Still get close to 20K pageviews/month in the main blog even though I barely
post anymore, which is cool, and the result is the same as your blogging and
books...sharing what you learn with others.

Now I'm taking on a new subject/blog. I will try to use your method. Thanks!

------
jpastika
Congratulations, you are awesome! Not only did you accomplish your goal, but
you have tangible evidence of your achievement. Your name is on the cover of
three books, and no one can ever take that away. So what now? Does the bar get
raised. Are you saying to yourself "Wow, I can't believe I did that, what else
can I do?" The difference between success and failure is ambition. You sir
have tapped into your inner ambition. Harness it, focus it and you are
unstoppable. You've inspired me. Thank you!

------
ctdonath
Someone else with a similar attitude I find inspiring: Les Stroud. He'd go to
some random remote wilderness location, take a few video cameras and nothing
else, and record himself surviving for a week. Result: _Survivorman_ , a hit
TV show going into its fourth season, with at least 3 spinoff shows.
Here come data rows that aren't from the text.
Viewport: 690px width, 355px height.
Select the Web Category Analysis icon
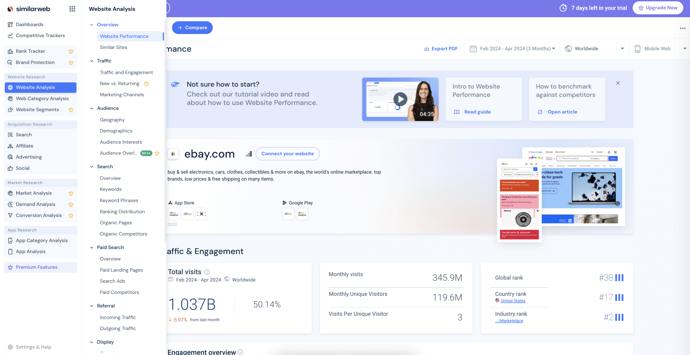click(10, 99)
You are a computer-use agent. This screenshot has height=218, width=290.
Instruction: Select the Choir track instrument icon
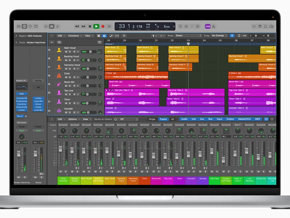(x=59, y=76)
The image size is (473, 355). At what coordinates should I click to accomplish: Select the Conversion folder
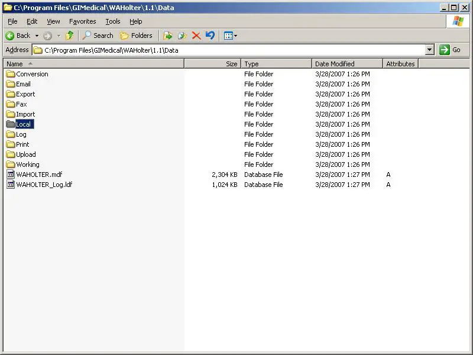point(31,74)
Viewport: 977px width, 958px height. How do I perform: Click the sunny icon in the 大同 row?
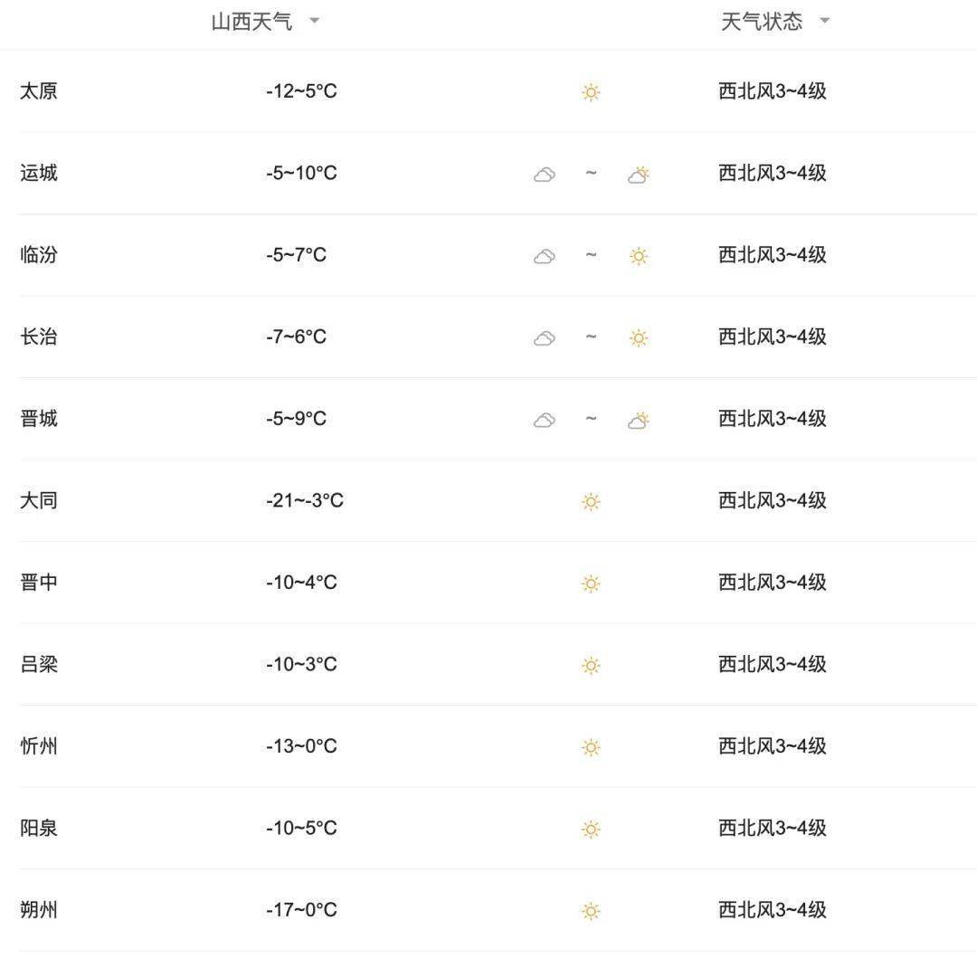pyautogui.click(x=591, y=501)
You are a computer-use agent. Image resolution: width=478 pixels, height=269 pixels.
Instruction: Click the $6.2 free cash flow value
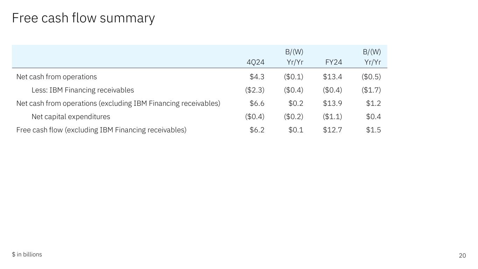point(257,130)
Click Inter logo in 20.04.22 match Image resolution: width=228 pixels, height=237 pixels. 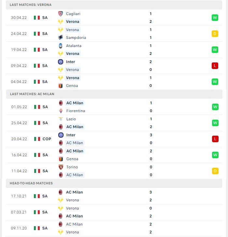[61, 135]
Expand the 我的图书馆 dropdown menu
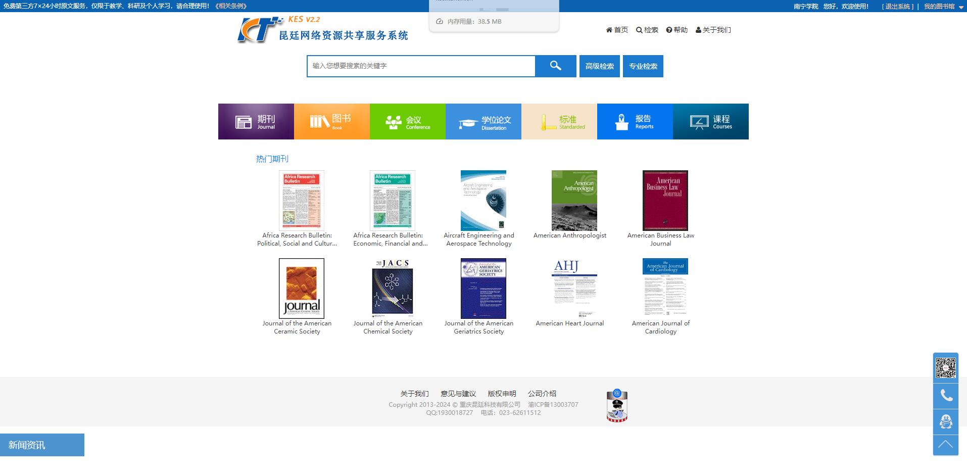 pos(943,7)
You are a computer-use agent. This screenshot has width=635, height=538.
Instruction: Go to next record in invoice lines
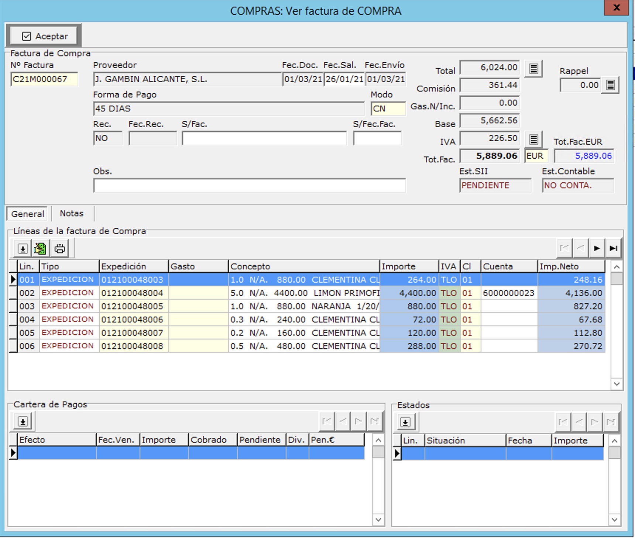click(597, 248)
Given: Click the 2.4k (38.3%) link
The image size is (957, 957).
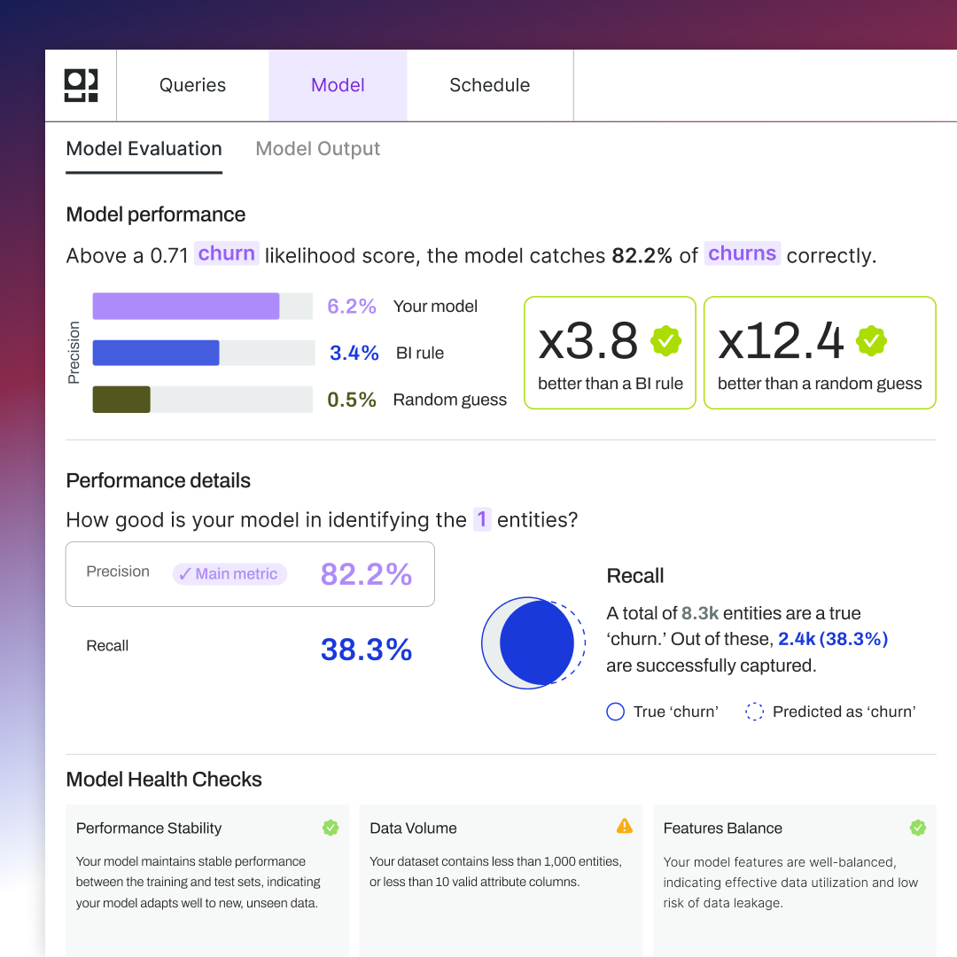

A more mundane example: my brother took a photograph every day for a year. Not
a big deal, no particular subjects or goals, but getting that one picture a
day was paramount. With some editing & on-demand publishing, result was a very
nice coffee-table book of intriguing eclectic photos.

Same idea. Pick a topic, dive in, write/record for an audience, do it with
passion and consistency and detail, the result is awesomeness. The more you
strive the awesomer you get.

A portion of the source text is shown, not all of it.